Friday, April 6, 2012
The food truck wars continue. In this piece on Slate, Matt Yglesias talks about several cities' and states' efforts to ban or regulate food trucks in a way that prevents them from competing with existing restaurants. He cites what he considers a particularly egregious example: a San Francisco ordinance that permits any existing business to comment on an application for a new vending license and directs the city to "consider" whether the new vendor will operate within 300 feet of an existing vendor in deciding whether to grant the license. Yglesias concludes: "a basic rule of thumb seems to suggest itself: The fact that business owners would prefer not to face competition is not a valid regulatory purpose."
This proposition would surely come as a surprise to most land use folks, who generally accept as a matter of course that land use regulations are, at their core, anti-competitive. From large-lot single-family residential zoning that inflates the cost of housing for the benefit of existing homeowners to anti-big-box store laws that are designed to protect quaint mom-and-pop businesses, zoning represents pure economic protectionism. Indeed, the San Francisco ordinance Yglesias mentions is pretty familiar: many zoning laws give neighbors the right to file a protest to a proposed land use change in their neighborhood, which can result in requiring the city to enact the zoning change by a supermajority vote or possibly even block the zoning change (I address the legality of these neighborhood zoning provisions in my article Neighborhood Empowerment and the Future of the City.)

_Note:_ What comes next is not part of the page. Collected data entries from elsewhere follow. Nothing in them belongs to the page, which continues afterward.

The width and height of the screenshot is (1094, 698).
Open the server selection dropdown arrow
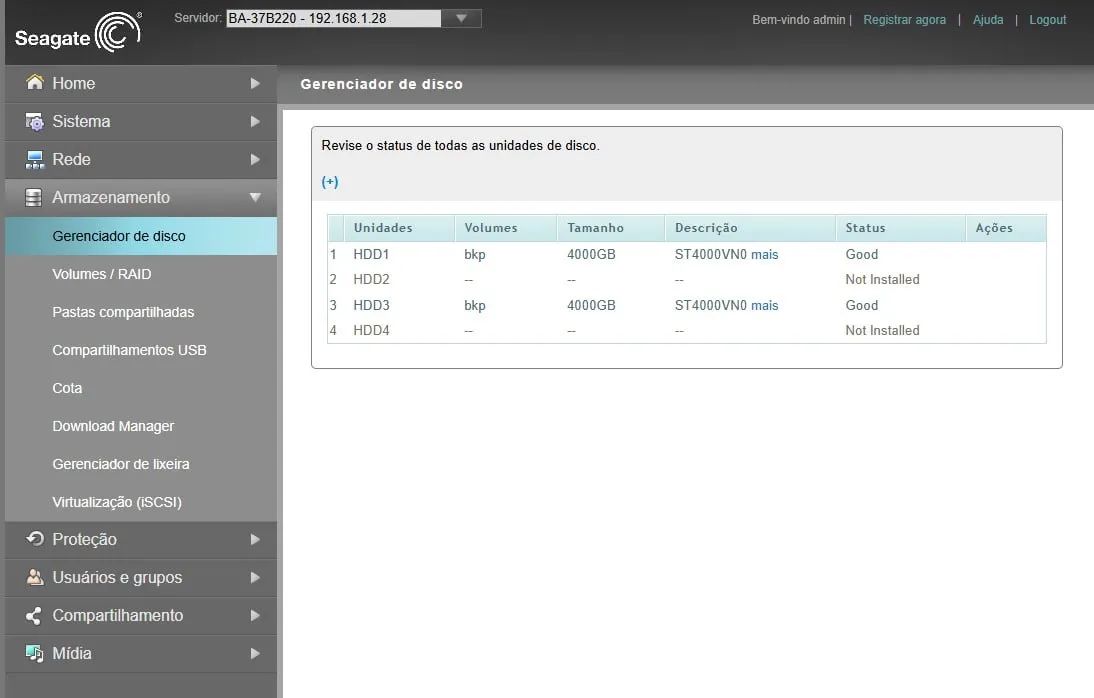(x=461, y=17)
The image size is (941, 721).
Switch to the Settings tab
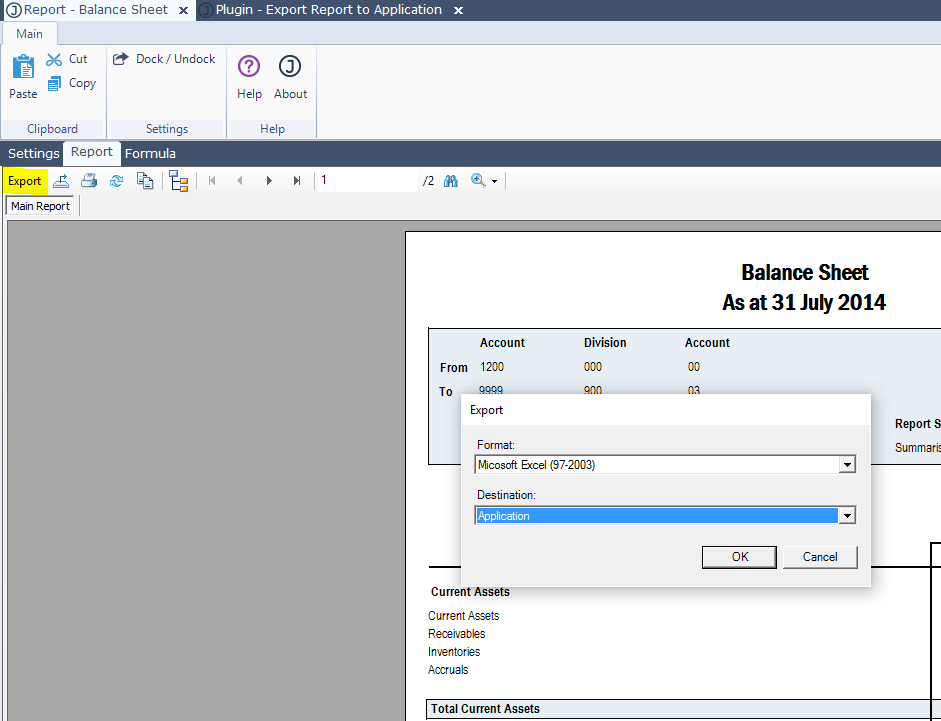(x=33, y=154)
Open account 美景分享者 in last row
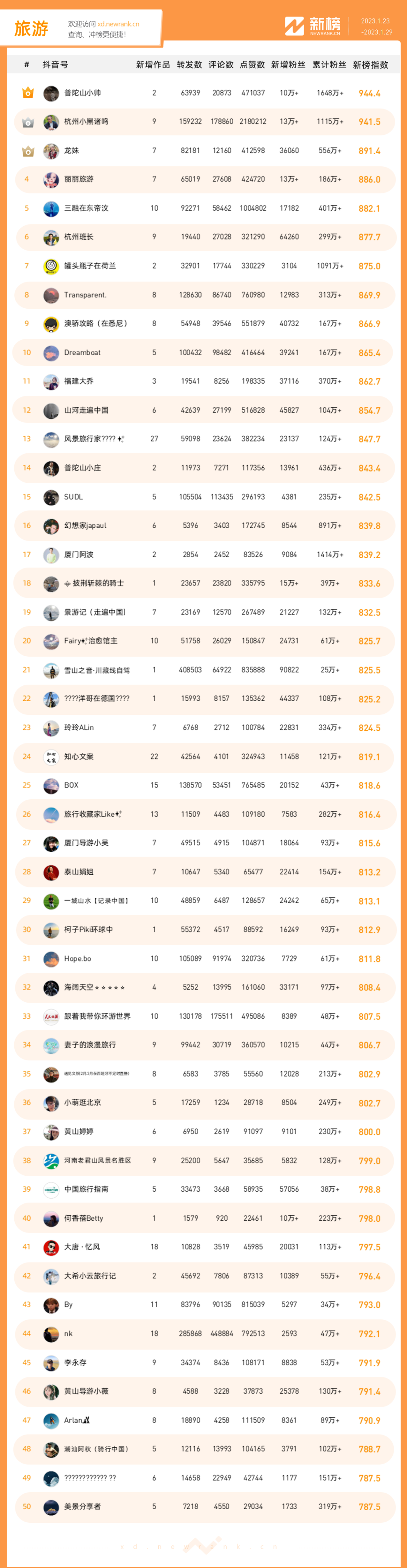The width and height of the screenshot is (407, 1568). pos(83,1507)
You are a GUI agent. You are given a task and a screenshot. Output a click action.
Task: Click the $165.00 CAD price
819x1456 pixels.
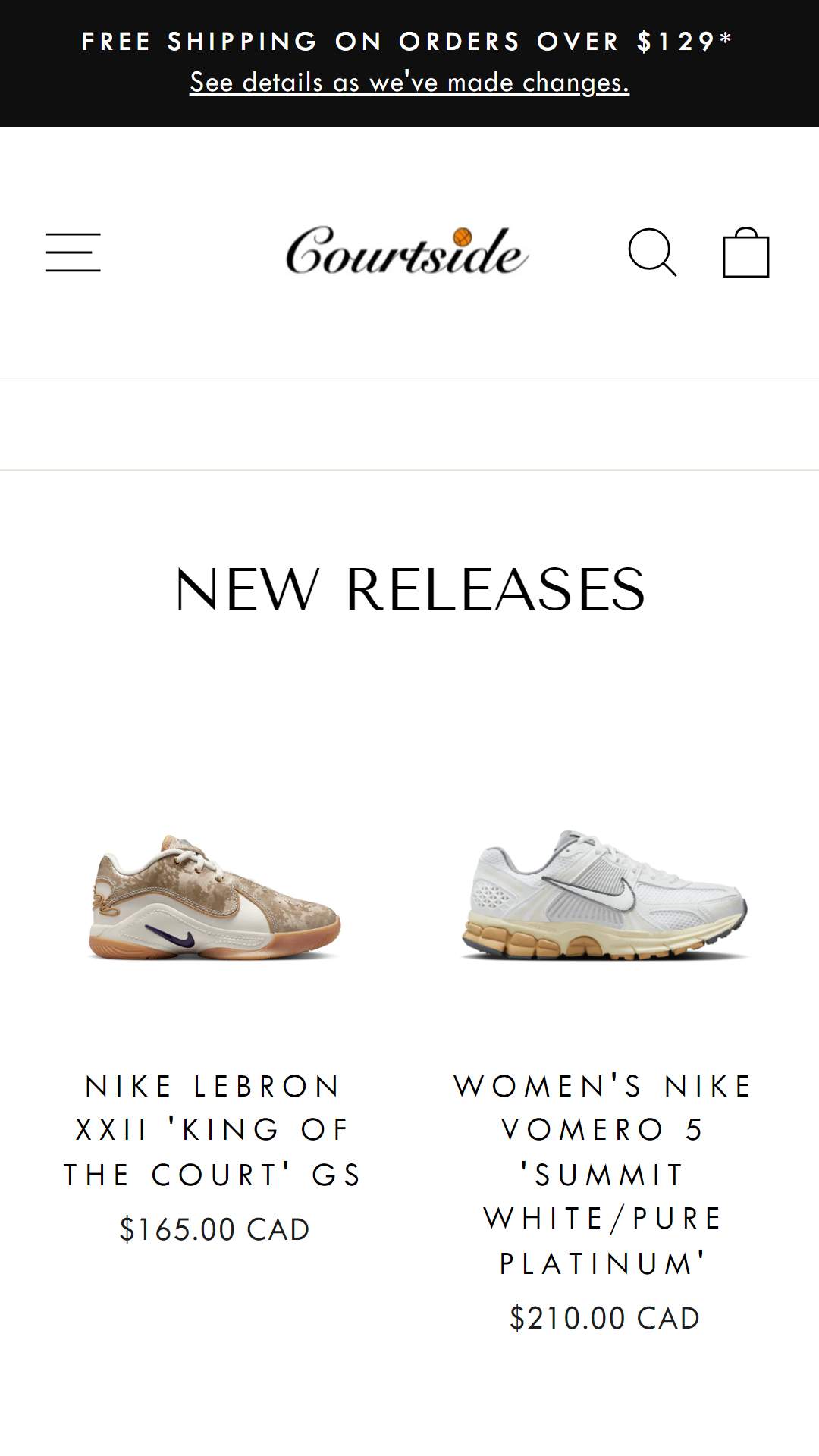click(x=215, y=1229)
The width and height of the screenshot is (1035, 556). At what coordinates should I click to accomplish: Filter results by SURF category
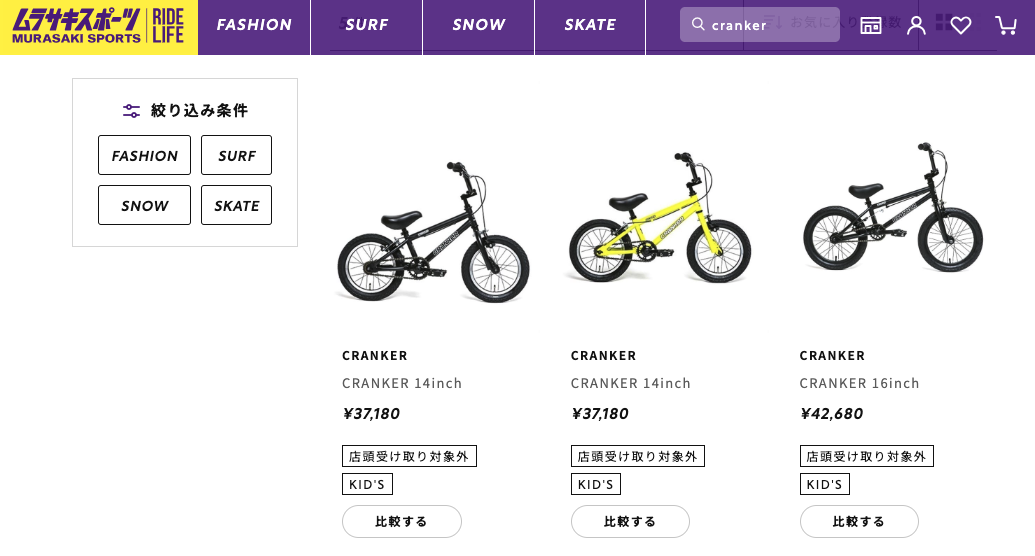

Zoning laws are generally allowed to be anti-competitive because they are thought to be means of combatting free-rider problems. Economists like William Fischel and Bruce Hamilton have argued, for example, that a preponderance of expensive homes on large lots tends to correlate with higher-quality schools. But in the absence of large-lot zoning, people would have strategic incentives to build smaller, less expensive homes in the area just to have access to the better schools. Of course, if too many folks did the same, the very thing that attracted people to the area (the good schools) will be lost as the area becomes congested with smaller homes and more schoolchildren.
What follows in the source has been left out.